• [DATASET ENTRIES]:
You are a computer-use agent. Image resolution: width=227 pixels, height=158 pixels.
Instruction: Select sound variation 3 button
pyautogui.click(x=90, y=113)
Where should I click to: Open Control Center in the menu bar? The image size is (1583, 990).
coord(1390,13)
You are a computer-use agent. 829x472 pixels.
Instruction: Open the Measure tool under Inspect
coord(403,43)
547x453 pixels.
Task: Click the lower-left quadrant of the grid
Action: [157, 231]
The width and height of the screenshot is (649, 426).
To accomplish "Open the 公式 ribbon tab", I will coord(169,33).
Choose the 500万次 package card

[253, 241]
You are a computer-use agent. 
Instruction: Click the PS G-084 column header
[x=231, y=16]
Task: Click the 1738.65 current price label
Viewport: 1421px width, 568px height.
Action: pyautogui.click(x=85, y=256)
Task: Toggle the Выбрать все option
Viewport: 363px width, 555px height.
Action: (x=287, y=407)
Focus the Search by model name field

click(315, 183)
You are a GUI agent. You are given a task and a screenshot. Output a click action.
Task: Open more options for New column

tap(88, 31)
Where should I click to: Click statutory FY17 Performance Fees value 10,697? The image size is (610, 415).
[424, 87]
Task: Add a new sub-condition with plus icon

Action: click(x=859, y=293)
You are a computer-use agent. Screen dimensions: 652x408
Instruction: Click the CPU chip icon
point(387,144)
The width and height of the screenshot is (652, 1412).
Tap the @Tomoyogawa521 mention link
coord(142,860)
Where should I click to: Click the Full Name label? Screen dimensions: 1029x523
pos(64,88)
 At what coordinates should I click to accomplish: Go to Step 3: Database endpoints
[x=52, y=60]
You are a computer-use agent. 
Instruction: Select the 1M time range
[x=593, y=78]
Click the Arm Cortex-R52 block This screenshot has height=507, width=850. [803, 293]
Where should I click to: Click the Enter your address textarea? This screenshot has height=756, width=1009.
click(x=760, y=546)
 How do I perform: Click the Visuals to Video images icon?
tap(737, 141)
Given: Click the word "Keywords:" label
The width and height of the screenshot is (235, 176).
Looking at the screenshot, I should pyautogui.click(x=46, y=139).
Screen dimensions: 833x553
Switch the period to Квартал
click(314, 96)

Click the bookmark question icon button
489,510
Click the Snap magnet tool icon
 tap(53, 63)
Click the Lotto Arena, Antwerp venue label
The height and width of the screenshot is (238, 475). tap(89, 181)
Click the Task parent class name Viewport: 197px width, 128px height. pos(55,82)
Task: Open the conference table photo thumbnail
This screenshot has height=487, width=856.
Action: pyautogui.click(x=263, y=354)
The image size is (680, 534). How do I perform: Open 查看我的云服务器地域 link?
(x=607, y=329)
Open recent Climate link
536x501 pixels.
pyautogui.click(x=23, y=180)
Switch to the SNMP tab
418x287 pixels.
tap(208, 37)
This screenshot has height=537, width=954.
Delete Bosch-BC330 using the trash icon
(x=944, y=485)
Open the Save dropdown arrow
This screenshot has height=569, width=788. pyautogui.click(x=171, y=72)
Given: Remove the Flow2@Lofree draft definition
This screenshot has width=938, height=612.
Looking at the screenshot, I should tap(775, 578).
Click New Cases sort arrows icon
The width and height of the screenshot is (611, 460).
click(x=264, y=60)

• [EXERCISE AIM]: Each line in the records above with "agent" must be returned.

• [EXERCISE OUTPUT]:
You are a computer-use agent. Image resolution: width=227 pixels, height=158 pixels.
You are a computer-use agent. 829x472 pixels.
You are a computer-use agent. 
You are a GUI agent. You are given a task and a screenshot. Output a click action.
You are a computer-use agent. Screen dimensions: 652x408
You are a computer-use agent. 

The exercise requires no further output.